Lalu ada diskusi tentang pertempuran di petarung jalanan IIyang mencakup petarung Chun-Li tepat setelah dia keluar dari kamar mandi. Adegan tersebut muncul dalam berbagai klip dengan kejelasan yang berbeda-beda, memicu reaksi penggemar mulai dari kata-kata kasar hingga pukulan keras di udara.

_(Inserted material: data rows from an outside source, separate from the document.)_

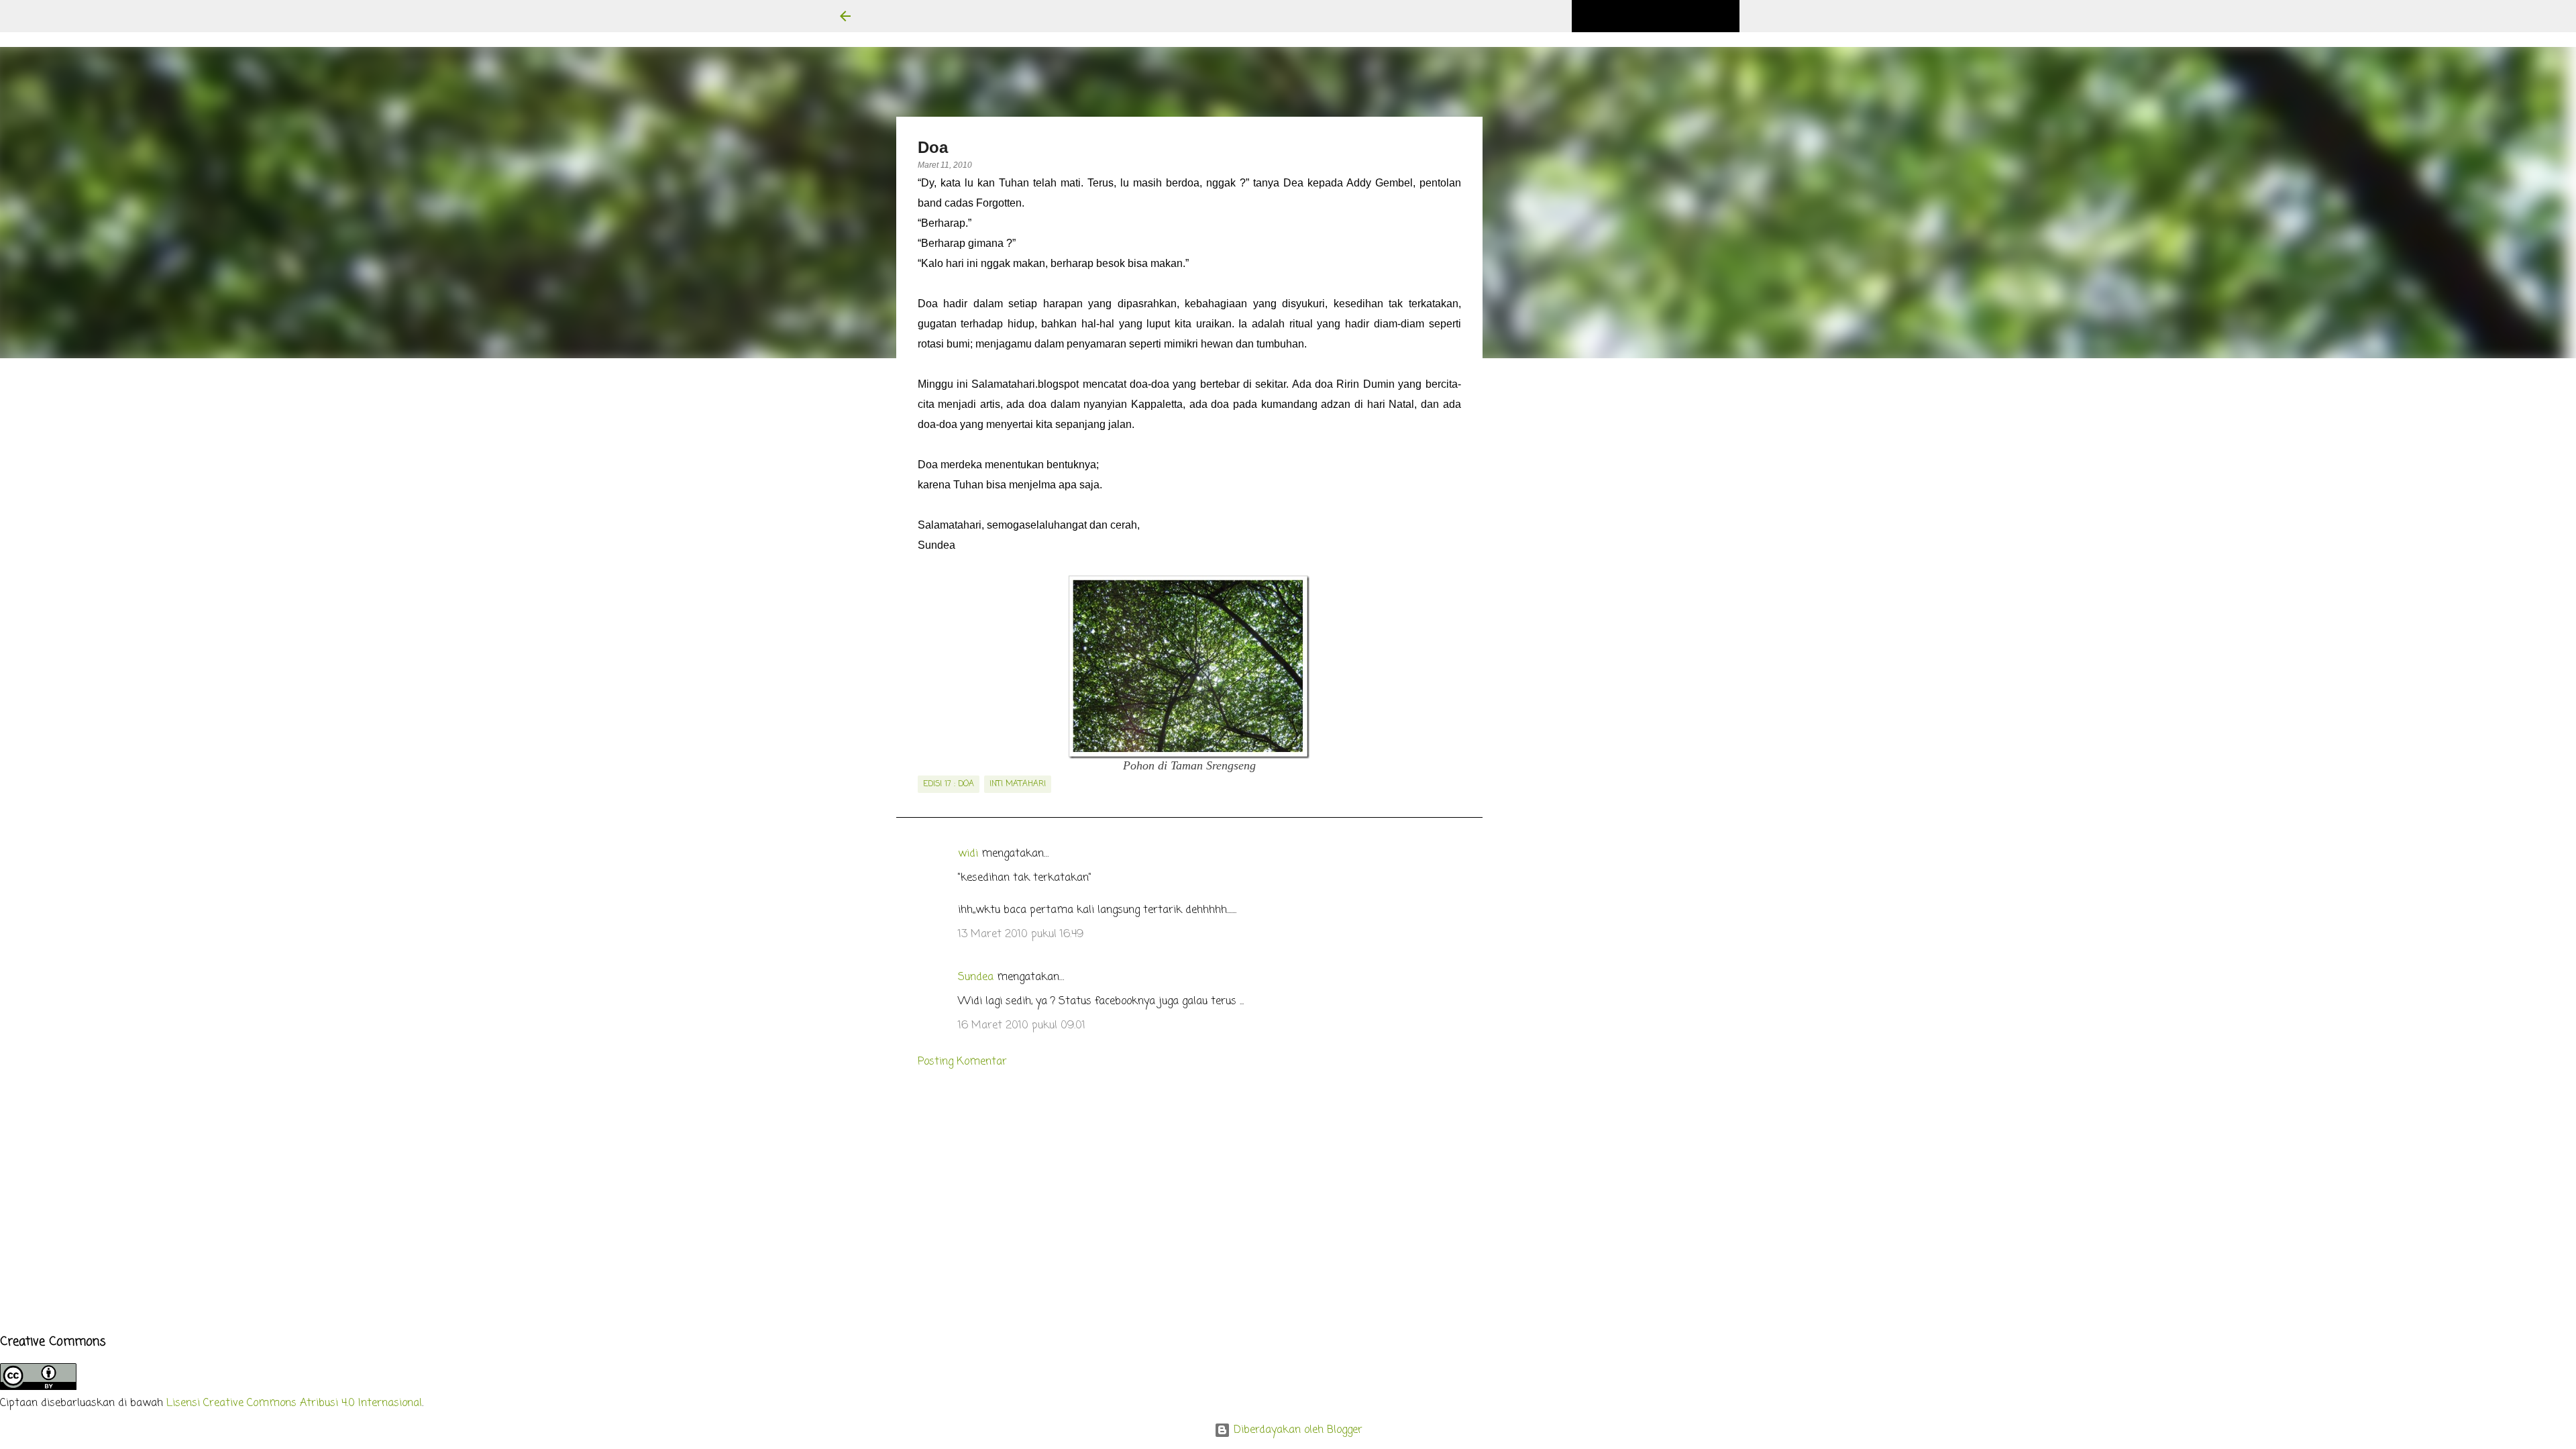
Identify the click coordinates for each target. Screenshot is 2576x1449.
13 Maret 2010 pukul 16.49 (1020, 934)
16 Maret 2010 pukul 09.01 (1021, 1026)
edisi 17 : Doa (948, 784)
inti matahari (1017, 784)
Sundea (976, 977)
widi (968, 854)
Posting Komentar (962, 1062)
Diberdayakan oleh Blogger (1296, 1430)
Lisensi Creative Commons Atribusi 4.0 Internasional (294, 1403)
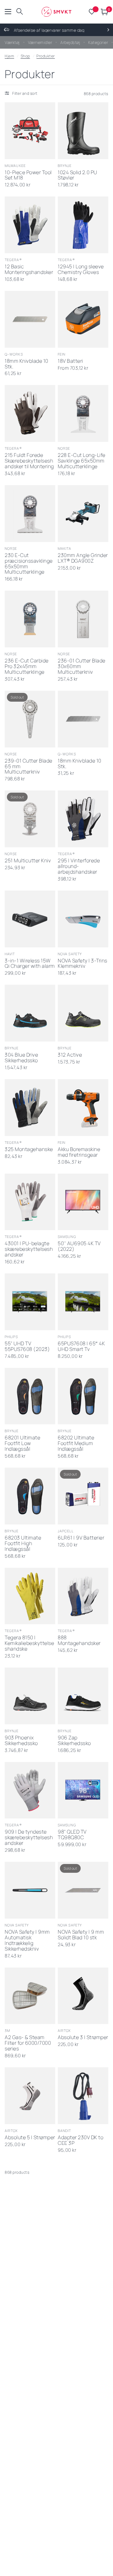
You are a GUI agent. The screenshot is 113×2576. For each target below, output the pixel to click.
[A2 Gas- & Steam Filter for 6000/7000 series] (30, 1996)
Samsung (67, 1236)
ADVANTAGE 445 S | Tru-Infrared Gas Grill (29, 2329)
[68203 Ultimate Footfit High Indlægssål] (30, 1496)
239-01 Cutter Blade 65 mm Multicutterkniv (28, 766)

Tentu saja, akan ada keluhan yang tidak dapat dihindari mengenai penghapusan buku tersebut. Tidak ada apa-apa Masaaki Yuasa Film, misalnya)Permainan pikiran Dia pastilah kandidat yang jelas.) Tidak ada apa pun di dalamnya Yoshiaki KawajiriDan tidak ada pilihan seperti itu Karnaval robot atau memori. Pembaca lain tidak akan memaafkan kelalaian tersebut Belladonna kesedihanatau Akhir Evangelion, Brumaire, Interstella 5555: Kisah kelima 5ecret 5tar 5

Beberapa pembaca mungkin secara khusus mengeluh tentang kurangnya… Shonen Lompat– Judul terkait, hanya dengan Slam dunk pertama Login Film One Piece Merah Ini adalah kelalaian yang mencolok baru-baru ini, dan dua film tahun 2025 bisa saja digabungkan menjadi satu bab. Saya sedang berbicara tentang dia Pembunuh Iblis: Kastil Infinity Kimetsu no Yaiba Dan Manusia Gergaji – Film: Reze Arcyang telah menaklukkan wilayah di seluruh dunia meskipun tidak berdiri sendiri dan (di mata banyak lembaga pemeringkat) tidak ramah anak.

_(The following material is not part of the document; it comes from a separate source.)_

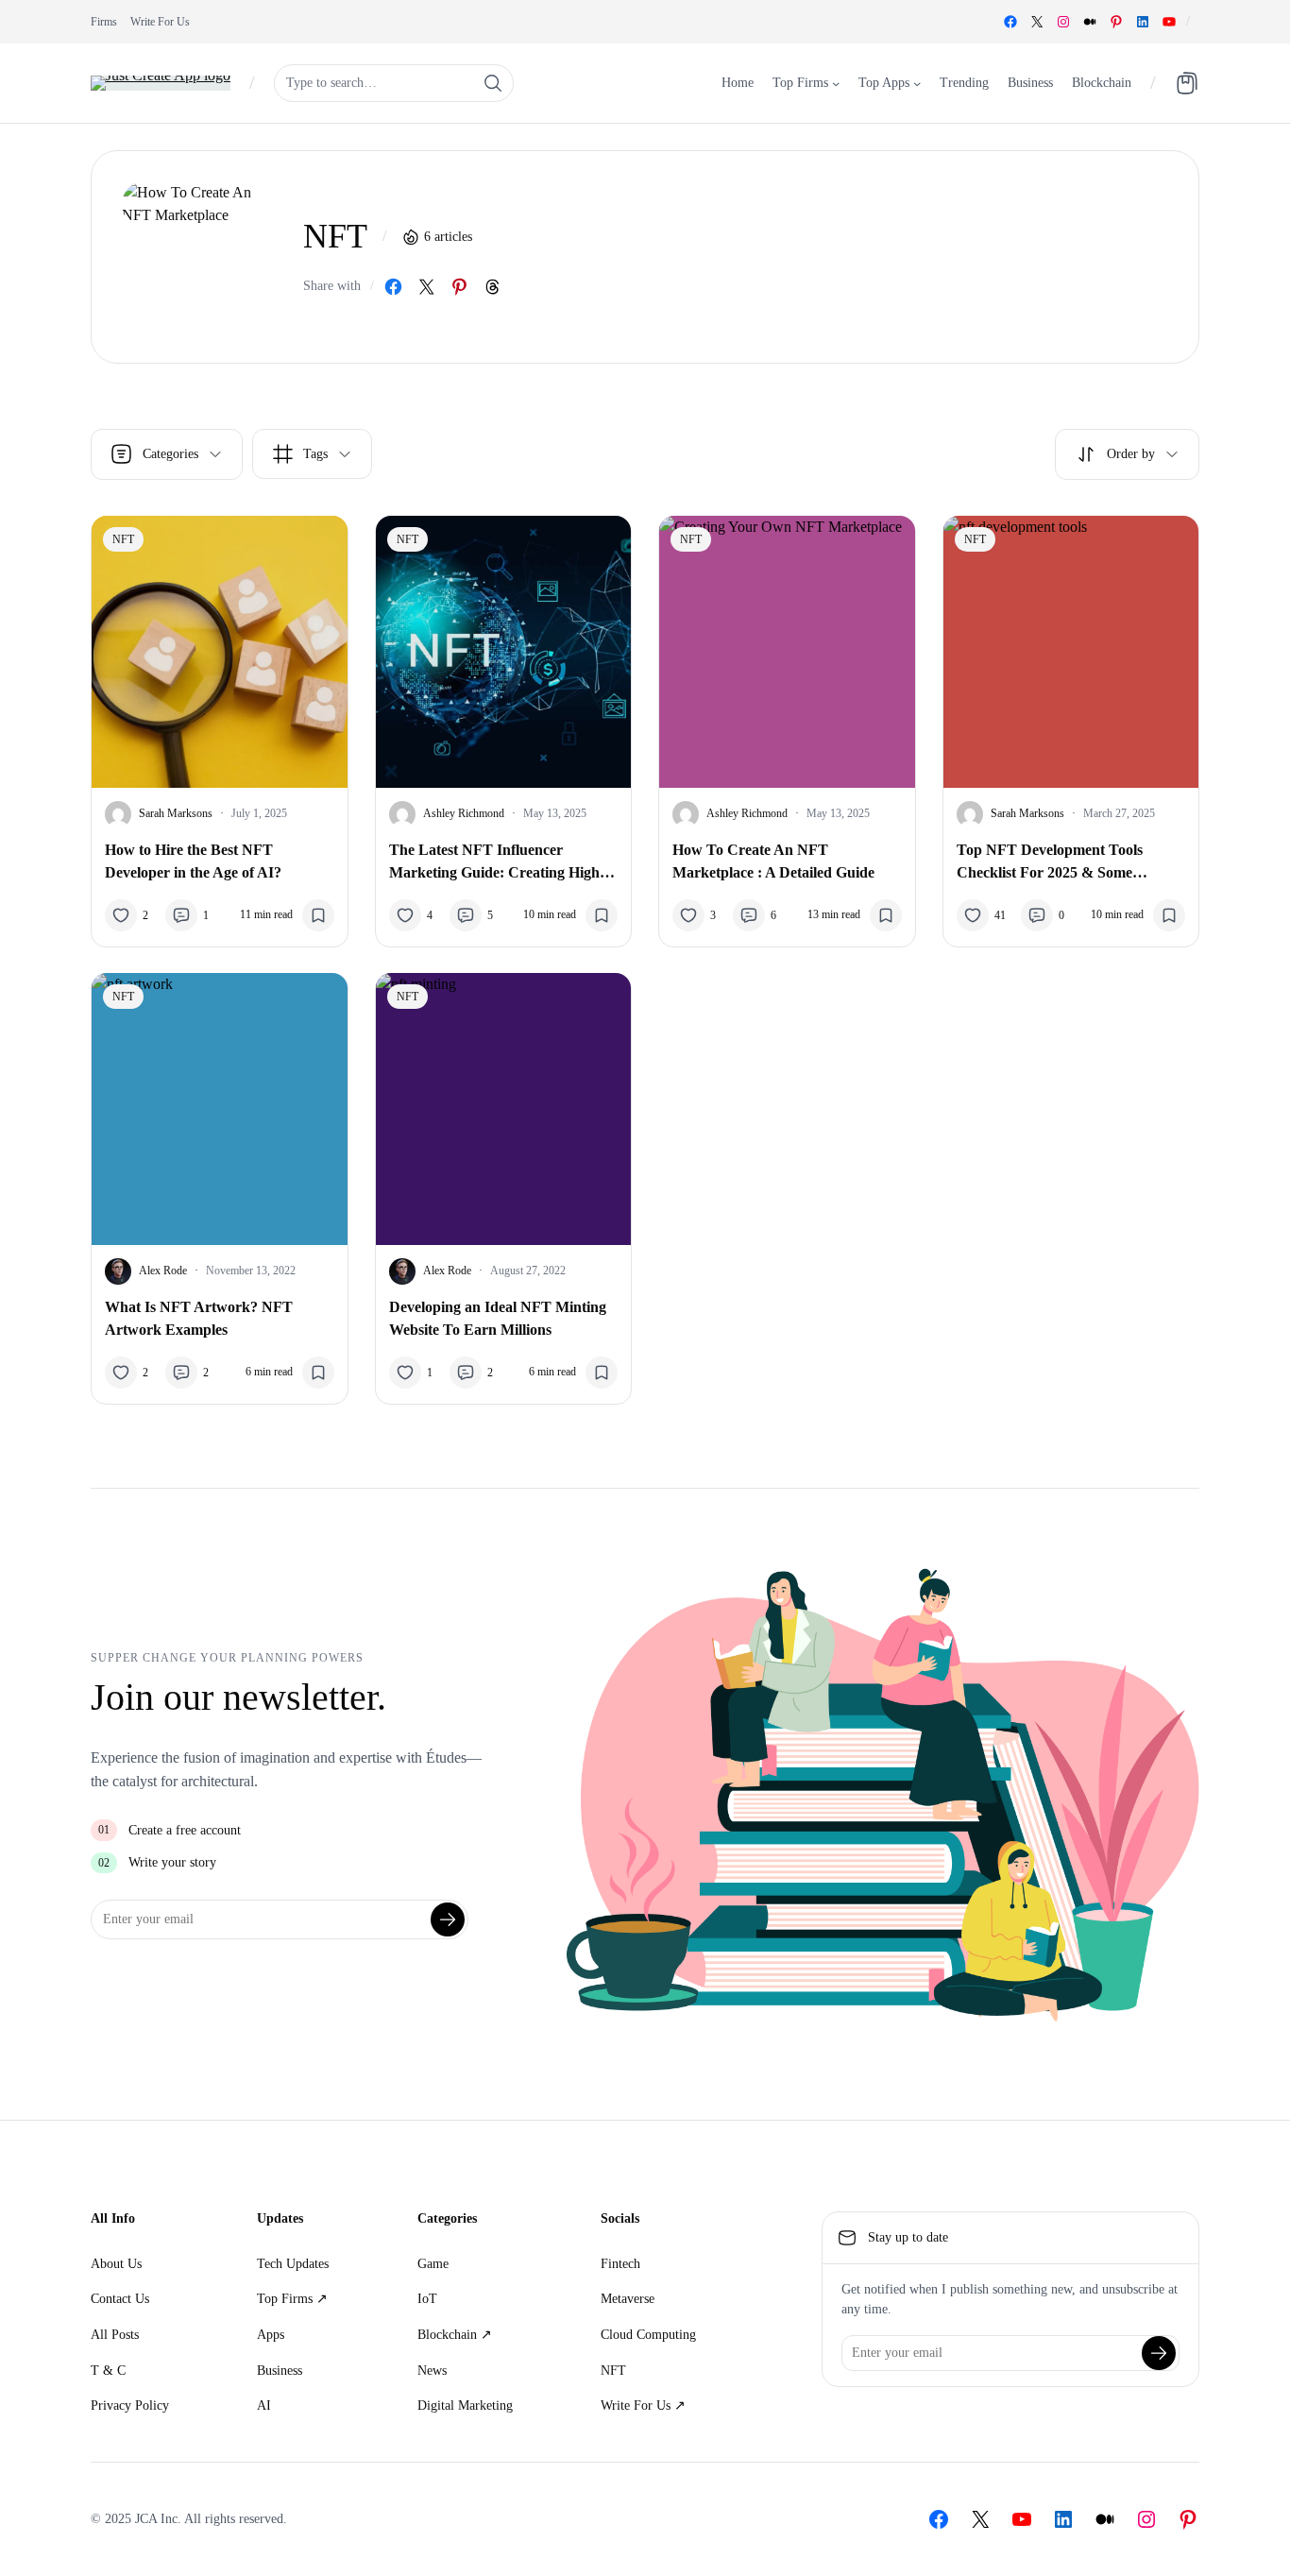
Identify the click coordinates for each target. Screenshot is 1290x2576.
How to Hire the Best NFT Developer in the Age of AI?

Tentu saja, film-film ini mungkin terlalu baru untuk dimasukkan ke dalam buku, sebuah pengingat bahwa panduan anime cetak mana pun kemungkinan besar akan dirilis dalam beberapa bulan atau minggu. Namun, Revolusi anime di Jepang Ini adalah bacaan yang menyenangkan dan informatif, bahkan tentang film yang Anda pikir sudah Anda ketahui sejak awal. Hai, Pokemon Penggemar! Tahukah Anda bahasa Jepang Mewtwo? Pengisi suara, Masachika IshimuraDia dipilih untuk peran ini karena dia memainkan pahlawan bertopeng dalam musikal tersebut Hantu Opera?

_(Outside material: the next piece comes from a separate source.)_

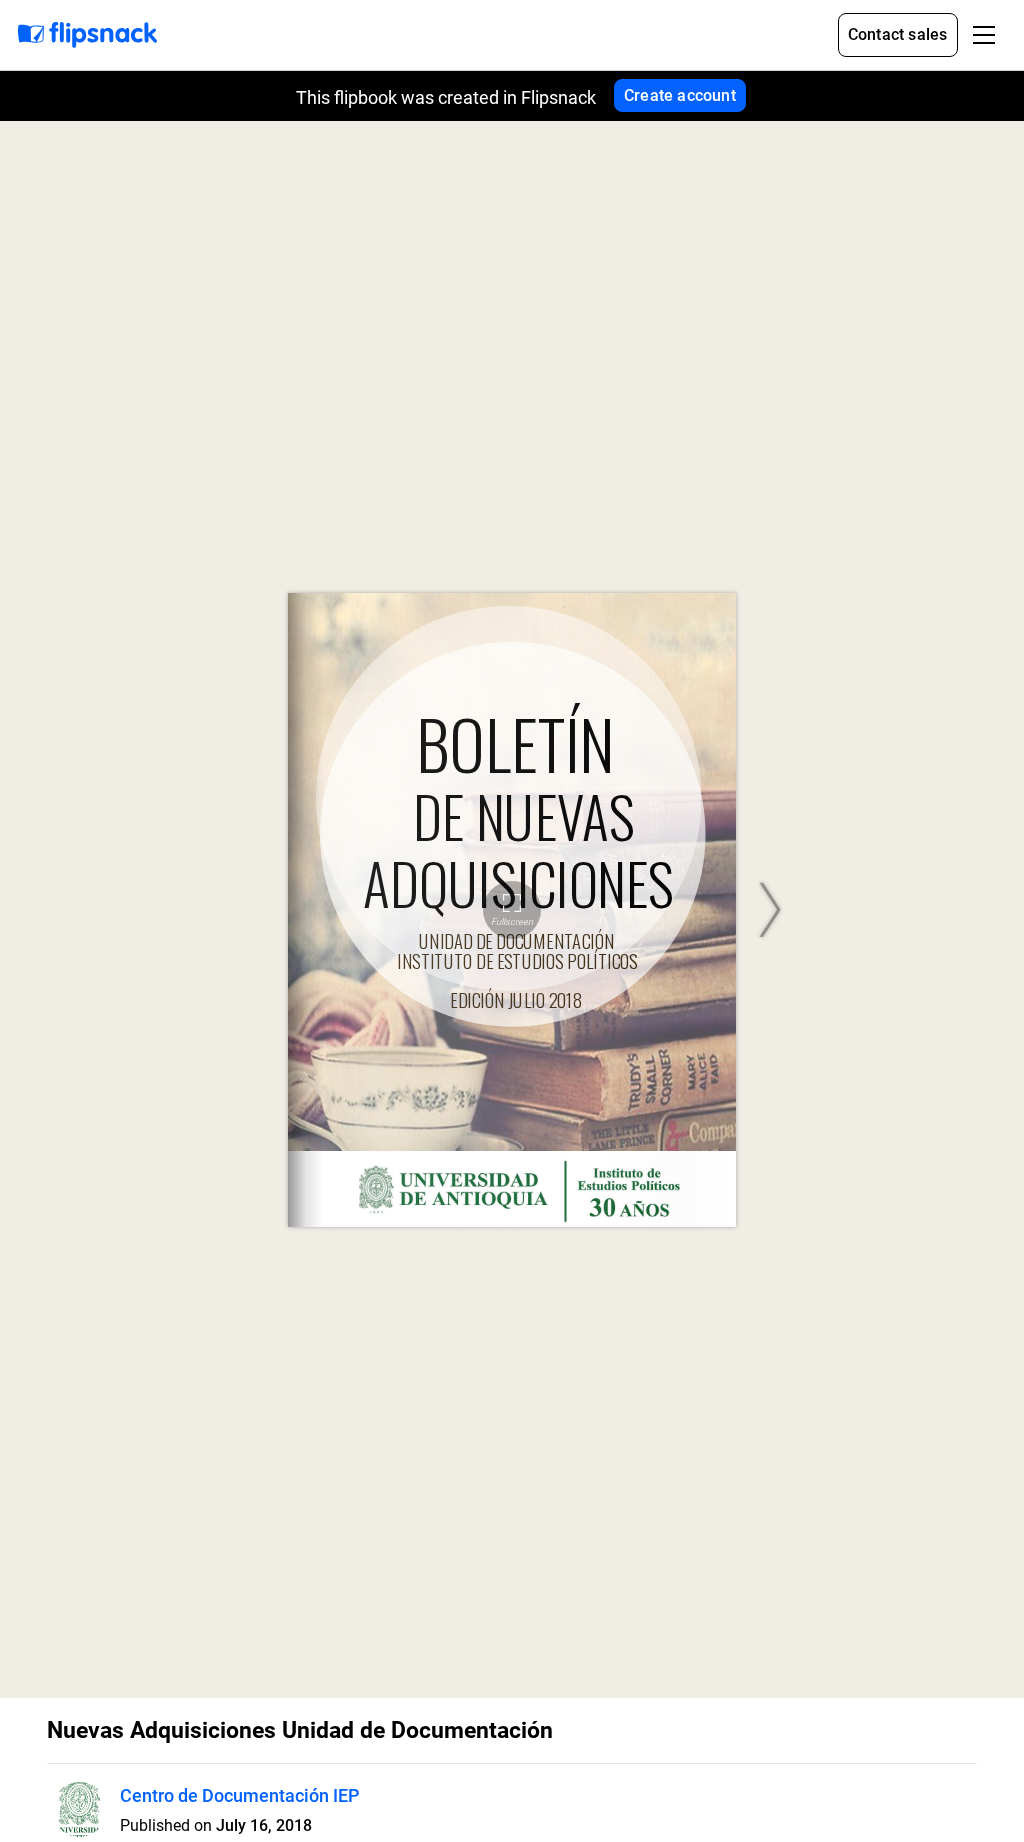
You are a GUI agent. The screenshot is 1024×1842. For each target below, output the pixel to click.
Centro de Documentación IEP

*Tepatnya, Prajurit Laut Ilahi Momotaro Itu adalah anime pertama sebuah novel fitur. Namun, Clements mengakui dalam catatan kaki keberadaan film sebelumnya, yang sekarang hilang, yang mungkin merupakan film anime berdurasi panjang pertama secara keseluruhan. Itu bukanlah sebuah cerita melainkan sebuah film pendidikan yang diproduksi untuk melatih tentara, dengan judul yang provokatif, Prinsip nirkabel: trioda.